Task to carry out
Only lines holding "marker" are wanted; copy each of them from the records below.

++++ Extracted information

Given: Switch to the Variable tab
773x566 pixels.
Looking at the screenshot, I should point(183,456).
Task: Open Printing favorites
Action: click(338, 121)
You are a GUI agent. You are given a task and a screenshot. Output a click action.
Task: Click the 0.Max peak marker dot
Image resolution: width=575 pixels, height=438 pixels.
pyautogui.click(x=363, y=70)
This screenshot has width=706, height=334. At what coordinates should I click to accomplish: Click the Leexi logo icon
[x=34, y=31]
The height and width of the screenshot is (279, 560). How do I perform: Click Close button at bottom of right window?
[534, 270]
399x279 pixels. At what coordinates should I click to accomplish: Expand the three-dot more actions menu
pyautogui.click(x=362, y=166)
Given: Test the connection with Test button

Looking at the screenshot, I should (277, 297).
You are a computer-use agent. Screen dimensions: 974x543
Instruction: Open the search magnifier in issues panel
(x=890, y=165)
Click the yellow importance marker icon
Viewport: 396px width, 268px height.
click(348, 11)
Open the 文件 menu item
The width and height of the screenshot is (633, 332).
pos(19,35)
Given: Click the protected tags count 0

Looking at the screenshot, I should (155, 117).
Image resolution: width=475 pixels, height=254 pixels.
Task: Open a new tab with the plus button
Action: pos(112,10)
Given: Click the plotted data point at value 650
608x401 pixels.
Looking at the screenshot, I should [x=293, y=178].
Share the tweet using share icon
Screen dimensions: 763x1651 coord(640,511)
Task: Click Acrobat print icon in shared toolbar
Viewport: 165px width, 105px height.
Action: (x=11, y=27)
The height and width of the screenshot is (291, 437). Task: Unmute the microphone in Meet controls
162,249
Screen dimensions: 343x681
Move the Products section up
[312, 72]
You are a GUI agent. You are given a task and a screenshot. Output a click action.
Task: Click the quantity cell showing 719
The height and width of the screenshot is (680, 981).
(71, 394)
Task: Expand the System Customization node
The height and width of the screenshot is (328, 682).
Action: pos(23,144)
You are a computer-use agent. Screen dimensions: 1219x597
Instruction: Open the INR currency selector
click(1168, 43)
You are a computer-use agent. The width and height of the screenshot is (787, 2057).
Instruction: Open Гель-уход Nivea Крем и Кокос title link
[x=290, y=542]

++++++++

Answer to this task
Task: Click the 0.Max peak marker dot
Click the yellow importance marker icon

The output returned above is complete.